Blog Post Image: Objet rituel psychopompe rapiécé

Carl Hurtin Objet rituel psychopompe rapiécé

Le bateau doré produit par la Chapelle St Jacques en 2017 souffre à chaque transport. Il est possible de masquer ces souffrances, de les redorer. Je propose de les rapiécer et ainsi de décider qu’à chaque fois qu’il sera montré, des pièces nouvelles apparaissent à l’endroit des blessures. Cette proposition éloigne cet objet du sacré et le ramène à de l’humanité. Même l’éternité doit bien être une durée, la mort jamais tout à fait définitive, le fini doit avoir des franges et l’oubli quelques traînées de réminiscences.

Carl Hurtin invente des micros mondes plus chaleureux, plus propices aux rencontres, le plus souvent avec le petit, le dérisoire mais souvent avec la voix, première, cri ou chant. Il le fait en médiums multiples, cette fois en objet ni ready made ni totalement hors du réel, et souvent en collaboration avec des musiciens. Il s’y risque en une recherche critique sur l’autonomie de l’individu face à la consommation de masse qu’elle soit de marchandises, d’idées, de religions.
Dans certaines de ses performances il lit, parle voire chante et parfois entraîné à l’imiter selon divers protocoles. En effet, la voix, le chant, le souffle s’avèrent de fortes potentialités d’atteindre une liberté.
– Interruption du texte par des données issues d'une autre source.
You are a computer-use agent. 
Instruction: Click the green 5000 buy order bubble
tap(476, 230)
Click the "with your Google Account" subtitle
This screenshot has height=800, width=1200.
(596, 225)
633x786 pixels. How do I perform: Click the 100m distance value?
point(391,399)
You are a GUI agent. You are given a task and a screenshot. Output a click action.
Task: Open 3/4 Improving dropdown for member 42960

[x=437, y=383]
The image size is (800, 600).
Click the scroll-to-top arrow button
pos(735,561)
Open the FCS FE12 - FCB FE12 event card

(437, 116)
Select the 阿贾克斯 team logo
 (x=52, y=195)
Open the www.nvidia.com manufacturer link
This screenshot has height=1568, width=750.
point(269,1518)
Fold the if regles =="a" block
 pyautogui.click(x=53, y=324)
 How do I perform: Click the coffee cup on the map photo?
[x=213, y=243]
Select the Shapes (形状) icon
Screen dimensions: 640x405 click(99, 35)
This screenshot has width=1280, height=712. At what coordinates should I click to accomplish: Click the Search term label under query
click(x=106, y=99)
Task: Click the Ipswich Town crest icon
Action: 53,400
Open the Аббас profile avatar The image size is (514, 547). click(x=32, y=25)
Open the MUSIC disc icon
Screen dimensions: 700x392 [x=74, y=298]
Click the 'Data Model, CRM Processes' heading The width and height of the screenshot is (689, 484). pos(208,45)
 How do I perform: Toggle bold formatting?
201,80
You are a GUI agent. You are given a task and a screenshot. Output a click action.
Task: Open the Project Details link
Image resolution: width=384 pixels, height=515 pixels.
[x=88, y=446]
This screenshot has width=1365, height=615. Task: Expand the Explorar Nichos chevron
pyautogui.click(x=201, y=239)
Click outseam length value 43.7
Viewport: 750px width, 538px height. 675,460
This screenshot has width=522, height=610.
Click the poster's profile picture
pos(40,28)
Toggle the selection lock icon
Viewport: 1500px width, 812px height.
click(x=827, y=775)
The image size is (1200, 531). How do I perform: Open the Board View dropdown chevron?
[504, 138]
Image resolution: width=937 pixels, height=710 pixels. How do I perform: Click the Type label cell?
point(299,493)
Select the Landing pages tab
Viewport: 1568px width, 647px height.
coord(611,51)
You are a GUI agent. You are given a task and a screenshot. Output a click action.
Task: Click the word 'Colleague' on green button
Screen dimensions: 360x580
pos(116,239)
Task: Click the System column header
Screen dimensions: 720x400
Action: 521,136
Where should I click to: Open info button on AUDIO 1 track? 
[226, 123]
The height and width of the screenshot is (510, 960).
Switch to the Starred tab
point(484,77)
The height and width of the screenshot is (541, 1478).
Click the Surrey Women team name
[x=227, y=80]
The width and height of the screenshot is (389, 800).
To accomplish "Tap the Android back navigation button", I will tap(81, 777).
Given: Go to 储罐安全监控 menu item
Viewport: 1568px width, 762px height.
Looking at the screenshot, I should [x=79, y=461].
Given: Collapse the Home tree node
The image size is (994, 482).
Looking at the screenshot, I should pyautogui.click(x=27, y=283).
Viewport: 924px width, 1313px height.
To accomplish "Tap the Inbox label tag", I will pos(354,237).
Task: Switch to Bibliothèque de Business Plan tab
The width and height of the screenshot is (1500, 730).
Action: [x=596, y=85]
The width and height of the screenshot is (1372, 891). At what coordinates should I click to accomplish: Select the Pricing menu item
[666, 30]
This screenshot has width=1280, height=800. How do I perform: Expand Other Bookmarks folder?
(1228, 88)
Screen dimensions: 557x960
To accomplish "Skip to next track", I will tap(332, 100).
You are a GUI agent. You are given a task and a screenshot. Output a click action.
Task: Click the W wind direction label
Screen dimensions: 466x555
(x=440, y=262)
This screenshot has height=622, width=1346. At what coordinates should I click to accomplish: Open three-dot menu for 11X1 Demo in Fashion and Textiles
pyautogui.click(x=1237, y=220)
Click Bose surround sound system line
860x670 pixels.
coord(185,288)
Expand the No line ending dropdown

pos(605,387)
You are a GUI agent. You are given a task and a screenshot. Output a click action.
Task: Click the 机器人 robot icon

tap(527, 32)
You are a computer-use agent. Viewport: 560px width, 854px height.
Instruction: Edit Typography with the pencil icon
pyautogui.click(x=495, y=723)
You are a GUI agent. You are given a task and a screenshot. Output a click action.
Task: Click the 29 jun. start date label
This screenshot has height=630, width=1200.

Il réinvente à chaque fois son utopie, ainsi avec les Unités Mobiles de Parc et Jardin en extérieur, friches, forêts ou proximité de voies de circulation. Au Réservoir, la friche est intérieure, les palans, les poutres métalliques restent lourds de présence, le bateau doré s’y confronte… transformant cet espace. Le mouvement reste inscrit dans le bateau arrêté et toutes les chances sont données à celui qui s’en approche, qui y recueille telle ou telle strate de sens.